Mlflow works extremly slow with PostgreSQL #1763

DimaZhu · 2019-08-20T08:03:08Z

Hi, everyone. We started to use MlFlow several weeks ago and decided to use PostgreSQL to speed up processing. But now experiment with ~300 runs loads approximately infinity and exceeds any reasonable time limits. Than I've updated to v1.1 and it started to work better (~2 minutes), but still devastating. I've looked in database and found out that there is 5500 runs. Could it be the reason of slow mlflow work? And if so, if there is API to clean deleted runs from db?

dbczumar · 2019-08-20T17:12:07Z

@DimaZhu Can you try this again on MLflow 1.2 and confirm that the issue persists? The latest release contains some performance improvements for the SQLAlchemyStore.

Are you logging a large number of metrics to MLflow? The 1.2 release should help significantly in that case.

Regarding your question about run deletion, MLflow provides a delete_run() API; here are the docs for the Python API: https://mlflow.org/docs/latest/python_api/mlflow.tracking.html#mlflow.tracking.MlflowClient.delete_run

DimaZhu · 2019-08-21T06:20:07Z

@dbczumar Just tried v1.2, didn't notice any difference.
Btw, mlflow --version crashes:

Traceback (most recent call last):
  File "/Vol0/user/d.zhukov/miniconda3/envs/odometry/bin/mlflow", line 10, in <module>
    sys.exit(cli())
  File "/Vol0/user/d.zhukov/miniconda3/envs/odometry/lib/python3.6/site-packages/click/core.py", line 764, in __call__
    return self.main(*args, **kwargs)
  File "/Vol0/user/d.zhukov/miniconda3/envs/odometry/lib/python3.6/site-packages/click/core.py", line 716, in main
    with self.make_context(prog_name, args, **extra) as ctx:
  File "/Vol0/user/d.zhukov/miniconda3/envs/odometry/lib/python3.6/site-packages/click/core.py", line 641, in make_context
    self.parse_args(ctx, args)
  File "/Vol0/user/d.zhukov/miniconda3/envs/odometry/lib/python3.6/site-packages/click/core.py", line 1089, in parse_args
    rest = Command.parse_args(self, ctx, args)

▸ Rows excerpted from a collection
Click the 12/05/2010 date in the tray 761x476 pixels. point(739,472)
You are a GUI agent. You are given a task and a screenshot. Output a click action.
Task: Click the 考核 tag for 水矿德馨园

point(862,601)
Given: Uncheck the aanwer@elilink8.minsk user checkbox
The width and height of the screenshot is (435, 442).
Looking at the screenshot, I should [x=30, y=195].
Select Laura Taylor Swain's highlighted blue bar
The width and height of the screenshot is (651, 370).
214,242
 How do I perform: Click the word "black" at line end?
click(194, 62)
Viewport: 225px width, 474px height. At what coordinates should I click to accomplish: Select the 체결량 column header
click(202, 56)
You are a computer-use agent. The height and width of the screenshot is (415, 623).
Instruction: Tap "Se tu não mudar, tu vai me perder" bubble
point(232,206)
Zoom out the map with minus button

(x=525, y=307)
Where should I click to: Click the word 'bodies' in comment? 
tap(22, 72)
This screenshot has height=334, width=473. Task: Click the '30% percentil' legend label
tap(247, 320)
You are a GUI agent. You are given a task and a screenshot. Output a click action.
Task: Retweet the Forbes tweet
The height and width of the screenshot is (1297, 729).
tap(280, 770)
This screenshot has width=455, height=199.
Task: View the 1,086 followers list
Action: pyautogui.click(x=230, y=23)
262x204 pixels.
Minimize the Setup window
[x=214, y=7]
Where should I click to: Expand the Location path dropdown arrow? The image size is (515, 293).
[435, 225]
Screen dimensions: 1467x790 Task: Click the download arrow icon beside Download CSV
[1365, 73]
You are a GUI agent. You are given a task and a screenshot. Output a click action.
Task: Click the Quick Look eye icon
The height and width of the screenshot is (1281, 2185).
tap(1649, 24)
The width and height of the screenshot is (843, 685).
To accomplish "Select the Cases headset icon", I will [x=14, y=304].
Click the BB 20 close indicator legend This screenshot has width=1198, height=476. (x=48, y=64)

▸ Stated goal A
Answer these questions about the thread on slow MLflow with PostgreSQL:
(i) How many runs did the original poster find in the database?
(ii) Which MLflow release does dbczumar say contains performance improvements for the SQLAlchemyStore?
(iii) Which command does the original poster report as crashing?
▸ Stated goal B
Proceed with the thread on slow MLflow with PostgreSQL, picking up right after its last line.

▸ Right answer A
(i) 5500 runs.
(ii) MLflow 1.2.
(iii) mlflow --version.

▸ Right answer B
  File "/Vol0/user/d.zhukov/miniconda3/envs/odometry/lib/python3.6/site-packages/click/core.py", line 940, in parse_args
    value, args = param.handle_parse_result(ctx, opts, args)
  File "/Vol0/user/d.zhukov/miniconda3/envs/odometry/lib/python3.6/site-packages/click/core.py", line 1477, in handle_parse_result
    self.callback, ctx, self, value)
  File "/Vol0/user/d.zhukov/miniconda3/envs/odometry/lib/python3.6/site-packages/click/core.py", line 96, in invoke_param_callback
    return callback(ctx, param, value)
  File "/Vol0/user/d.zhukov/miniconda3/envs/odometry/lib/python3.6/site-packages/click/decorators.py", line 270, in callback
    raise RuntimeError('Could not determine version')
RuntimeError: Could not determine version

We have approximately 40 parameters and 50 metrics per run and also artifacts.

I'm sorry, my question wasn't clear enough. In mlflow I can see approximately 500 runs in summary. But in psql I can see 5500 experiments, deleted ones are still in database and marked as 'deleted'. Can this be a bottleneck? I read in the docs that in case of file system database I should manually delete deleted experiments from trash. Do I need to do something similar with PostgreSQL?

dbczumar · 2019-08-21T21:08:38Z

@DimaZhu Can you try applying the patch in #1767 and let me know if this improves UI load times? When you try it, please be sure to take a backup of your MLflow database before running the migration defined in the PR.

DimaZhu · 2019-08-30T15:27:22Z

I tried and didn't noticed any difference. And mlflow server didn't ask to update db scheme. Maybe I can share a copy of db with you?

dbczumar · 2019-09-01T02:47:32Z

@DimaZhu are you sure that you installed MLflow from source by cloning the MLflow repository, checking out the branch associated with PR #1767, and invoking pip install -e /path/to/mlflow/repository?

DimaZhu · 2019-09-01T06:14:08Z

@dbczumar yes, I'm pretty sure. I've created new conda env for this test. And installed mlflow from instructions in Dockerfile. And mlflow --versionworks in this build.

dbczumar · 2019-09-01T07:26:33Z

@DimaZhu What is the output of mlflow --version on the host machine where the tracking server is running? Are you running the tracking server within a Docker container?

DimaZhu · 2019-09-01T07:49:36Z

1.2.0
No, mlflow server runs without docker. I've just copied instructions from Dockerfile.

dbczumar · 2019-09-01T08:42:17Z

If you've installed MLflow from source, the version displayed should be 1.2.1.dev0 (

mlflow/mlflow/version.py

Line 4 in 007bf13

VERSION = '1.2.1.dev0'

). Can you try following the instructions in my previous comment and let me know if installing that way produces the expected version string?

DimaZhu · 2019-09-02T06:12:57Z

@dbczumar, I followed the instructions. mlflow --version crashes again. But from output of 'pip install -e .' i can see the right version mlflow==1.2.1.dev0. This time I can't launch mlflow server successfully. I can see Oops! Something went wrong. and image of waterfall. Do you have any suggestions?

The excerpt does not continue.